With the removal of the price controls we can expect that in addition to to saving the enormous administrative costs they cause the devastating effects of the physician shortage will be relieved. Patient care services will improve significantly as physicians compete for patients on service and fees. Medicare patients will regain the right to protect their lives, which they are denied now, by being able to freely contract with physicians who require fees greater than the government allows, and we will be spared the ridiculous spectacle of the ”doc fix”.
Shortages caused by price controls protect less effective doctors who now have busy practices regardless of the quality of their service. The exciting new developments in diagnostic and treatment procedures, equipment, immunology, informatics and genetics will be brought more efficiently to patient care, without being inhibited by burdensome and needless financial regulations. The relationships between physicians and patients will improve as patients choose physicians with whom they are comfortable.
Fraud and abuse in billing, encouraged by the complex controls, will decrease along with the police state mentality they foster and the FBI agents, auditors and bureaucrats they require. Physician’s administrative costs will decrease significantly and the resulting savings can be passed on to the patient/consumer. Simple disclosure rules can make sure physicians do not abuse their freedom by overcharging patients.
Physicians should be required to post their fee schedules for the services they provide.

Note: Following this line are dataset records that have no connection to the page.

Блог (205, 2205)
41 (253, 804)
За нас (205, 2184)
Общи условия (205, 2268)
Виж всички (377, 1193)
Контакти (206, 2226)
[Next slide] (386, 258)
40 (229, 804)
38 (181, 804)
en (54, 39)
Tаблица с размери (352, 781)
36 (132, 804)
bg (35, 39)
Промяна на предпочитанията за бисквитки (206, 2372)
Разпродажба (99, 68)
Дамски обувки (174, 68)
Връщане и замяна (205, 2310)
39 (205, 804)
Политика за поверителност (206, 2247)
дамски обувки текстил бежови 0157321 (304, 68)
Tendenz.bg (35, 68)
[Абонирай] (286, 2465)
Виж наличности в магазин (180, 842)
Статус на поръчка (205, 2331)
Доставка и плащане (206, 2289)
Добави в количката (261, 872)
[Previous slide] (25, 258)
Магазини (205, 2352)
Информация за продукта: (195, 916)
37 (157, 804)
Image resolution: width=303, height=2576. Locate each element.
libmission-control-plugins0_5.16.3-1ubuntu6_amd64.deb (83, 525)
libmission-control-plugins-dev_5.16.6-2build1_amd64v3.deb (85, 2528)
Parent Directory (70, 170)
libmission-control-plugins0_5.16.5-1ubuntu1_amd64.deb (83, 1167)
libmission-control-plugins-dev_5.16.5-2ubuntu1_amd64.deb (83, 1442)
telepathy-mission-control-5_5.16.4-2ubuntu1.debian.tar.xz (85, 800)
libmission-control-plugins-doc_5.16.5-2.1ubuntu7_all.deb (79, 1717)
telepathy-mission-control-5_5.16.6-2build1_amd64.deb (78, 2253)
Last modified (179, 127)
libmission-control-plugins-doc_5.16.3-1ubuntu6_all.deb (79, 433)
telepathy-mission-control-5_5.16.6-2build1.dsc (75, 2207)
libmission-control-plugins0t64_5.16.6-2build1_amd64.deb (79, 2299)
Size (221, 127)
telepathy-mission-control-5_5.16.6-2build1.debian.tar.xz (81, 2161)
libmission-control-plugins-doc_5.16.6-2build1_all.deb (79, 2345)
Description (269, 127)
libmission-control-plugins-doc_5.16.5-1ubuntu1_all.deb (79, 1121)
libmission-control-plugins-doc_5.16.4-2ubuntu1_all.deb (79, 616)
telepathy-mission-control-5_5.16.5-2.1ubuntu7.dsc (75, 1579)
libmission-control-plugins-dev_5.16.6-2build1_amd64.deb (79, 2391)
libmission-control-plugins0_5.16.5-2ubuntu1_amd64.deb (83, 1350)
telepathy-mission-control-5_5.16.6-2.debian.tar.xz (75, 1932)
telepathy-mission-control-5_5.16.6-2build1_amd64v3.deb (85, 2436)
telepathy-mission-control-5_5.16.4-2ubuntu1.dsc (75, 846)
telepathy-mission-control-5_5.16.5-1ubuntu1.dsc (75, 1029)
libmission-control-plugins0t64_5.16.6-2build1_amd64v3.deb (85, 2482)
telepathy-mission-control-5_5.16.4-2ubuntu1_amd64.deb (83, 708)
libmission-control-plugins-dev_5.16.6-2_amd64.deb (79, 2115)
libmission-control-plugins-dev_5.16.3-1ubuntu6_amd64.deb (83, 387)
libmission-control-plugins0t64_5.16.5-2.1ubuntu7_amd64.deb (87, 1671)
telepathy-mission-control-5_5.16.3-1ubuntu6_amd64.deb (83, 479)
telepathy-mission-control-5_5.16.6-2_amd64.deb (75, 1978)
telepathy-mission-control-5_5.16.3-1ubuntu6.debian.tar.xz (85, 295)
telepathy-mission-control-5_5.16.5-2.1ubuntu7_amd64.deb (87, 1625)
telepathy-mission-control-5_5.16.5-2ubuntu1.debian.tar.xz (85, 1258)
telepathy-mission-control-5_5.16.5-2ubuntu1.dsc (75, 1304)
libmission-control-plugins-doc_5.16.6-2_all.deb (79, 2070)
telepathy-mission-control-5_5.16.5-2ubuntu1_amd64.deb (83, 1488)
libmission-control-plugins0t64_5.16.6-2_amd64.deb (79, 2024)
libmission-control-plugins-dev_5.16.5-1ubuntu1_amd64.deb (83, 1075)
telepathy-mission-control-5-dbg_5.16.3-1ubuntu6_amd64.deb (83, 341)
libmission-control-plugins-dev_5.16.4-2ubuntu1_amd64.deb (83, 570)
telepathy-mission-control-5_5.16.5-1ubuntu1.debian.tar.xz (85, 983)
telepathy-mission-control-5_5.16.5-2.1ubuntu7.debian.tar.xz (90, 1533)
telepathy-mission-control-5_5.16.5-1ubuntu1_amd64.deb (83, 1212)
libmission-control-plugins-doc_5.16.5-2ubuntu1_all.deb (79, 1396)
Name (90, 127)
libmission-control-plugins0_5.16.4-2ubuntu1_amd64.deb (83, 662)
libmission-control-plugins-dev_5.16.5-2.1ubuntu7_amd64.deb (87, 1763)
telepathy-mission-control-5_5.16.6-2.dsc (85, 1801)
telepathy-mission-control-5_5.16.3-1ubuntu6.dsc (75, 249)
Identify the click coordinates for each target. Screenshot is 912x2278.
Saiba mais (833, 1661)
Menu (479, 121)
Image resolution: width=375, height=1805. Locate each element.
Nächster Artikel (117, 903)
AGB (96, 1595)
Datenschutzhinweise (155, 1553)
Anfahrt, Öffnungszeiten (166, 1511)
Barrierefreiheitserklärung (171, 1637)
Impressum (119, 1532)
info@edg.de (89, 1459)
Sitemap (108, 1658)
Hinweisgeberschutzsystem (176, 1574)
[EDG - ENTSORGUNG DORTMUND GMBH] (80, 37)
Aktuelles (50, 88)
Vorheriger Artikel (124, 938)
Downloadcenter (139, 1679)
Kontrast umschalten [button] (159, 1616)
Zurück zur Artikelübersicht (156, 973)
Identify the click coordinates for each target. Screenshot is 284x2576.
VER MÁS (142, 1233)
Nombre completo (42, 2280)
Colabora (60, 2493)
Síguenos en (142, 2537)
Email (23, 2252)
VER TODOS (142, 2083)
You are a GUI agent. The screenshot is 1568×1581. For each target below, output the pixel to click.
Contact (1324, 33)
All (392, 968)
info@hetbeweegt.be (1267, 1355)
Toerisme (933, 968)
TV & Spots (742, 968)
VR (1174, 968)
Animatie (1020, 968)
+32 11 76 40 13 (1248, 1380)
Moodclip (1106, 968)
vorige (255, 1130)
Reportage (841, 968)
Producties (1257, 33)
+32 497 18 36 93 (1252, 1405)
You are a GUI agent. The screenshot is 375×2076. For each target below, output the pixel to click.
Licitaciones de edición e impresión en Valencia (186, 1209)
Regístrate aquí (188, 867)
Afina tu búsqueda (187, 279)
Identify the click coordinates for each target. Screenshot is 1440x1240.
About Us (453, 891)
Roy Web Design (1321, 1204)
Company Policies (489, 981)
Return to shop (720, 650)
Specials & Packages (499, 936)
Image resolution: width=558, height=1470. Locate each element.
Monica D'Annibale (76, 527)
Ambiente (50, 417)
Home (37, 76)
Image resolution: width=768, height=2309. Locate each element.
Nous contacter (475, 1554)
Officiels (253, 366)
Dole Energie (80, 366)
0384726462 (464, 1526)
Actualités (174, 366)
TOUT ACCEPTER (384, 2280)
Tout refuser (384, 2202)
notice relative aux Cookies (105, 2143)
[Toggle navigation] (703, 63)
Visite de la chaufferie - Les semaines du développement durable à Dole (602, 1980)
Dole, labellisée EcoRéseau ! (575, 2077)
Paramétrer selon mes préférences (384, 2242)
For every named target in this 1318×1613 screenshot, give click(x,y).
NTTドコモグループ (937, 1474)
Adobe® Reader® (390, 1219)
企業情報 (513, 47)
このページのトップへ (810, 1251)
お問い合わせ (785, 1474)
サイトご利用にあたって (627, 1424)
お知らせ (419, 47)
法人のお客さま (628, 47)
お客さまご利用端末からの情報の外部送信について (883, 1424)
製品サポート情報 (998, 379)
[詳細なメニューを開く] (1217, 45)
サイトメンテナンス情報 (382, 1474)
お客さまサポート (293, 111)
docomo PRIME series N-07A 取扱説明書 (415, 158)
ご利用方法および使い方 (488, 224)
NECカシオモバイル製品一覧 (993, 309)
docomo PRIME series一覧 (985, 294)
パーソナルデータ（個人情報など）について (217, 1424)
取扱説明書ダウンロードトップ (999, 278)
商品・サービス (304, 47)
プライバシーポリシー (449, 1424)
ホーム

If they charge more than the posted amount,without securing the informed consent of the patient, the procedure would not be a legally enforceable debt. With these safeguards, physicians should be allowed to “balance bill” for the part of their fees not reimbursed by insurance. This limits the cost to the government programs and would be insurable. Patients can make their own decisions based on informed consent (posting of fees) and physician qualifications and reputation.
Fortunately there is ample evidence that these benefits will occur based on the experience in places where price controls did not or do not exist. The first is the history of our own country before price controls. Medical bills were paid the same way as any other bill. For those in need, physicians would discount or forego their fees and the quality of care was comparable to that of privately paying patients. Refusal of care for inability to pay, age, or perceived economic value to the community, determined by a government board, was unheard of.
Other examples are Dentistry and Veterinary Medicine where there are ample practitioners and none of the problems that medical care faces. Without controls, laser corneal surgery and cosmetic surgery costs have decreased, patients know their total cost and can freely shop among many practitioners.
A current example of success in removing price controls is the Netherlands, where general public disgust, particularly long waiting lists, led to defeat of the government coalition in the 2002 elections. The new government removed the price controls, which cut waiting times for cataract surgery from 16 weeks in 2000 to 6 weeks in 2011. Mortality rates also improved, especially for the elderly.
Any new legislation should clearly separate repealing price controls from all other issues, including finance, insurance coverage, taxes etc. As a specific single subject this offers hope for a bi-partisan approach. Physicians make no distinction between Democrats, Republicans or any other non-medical characteristics of their patients, and medical care should never be a partisan political issue!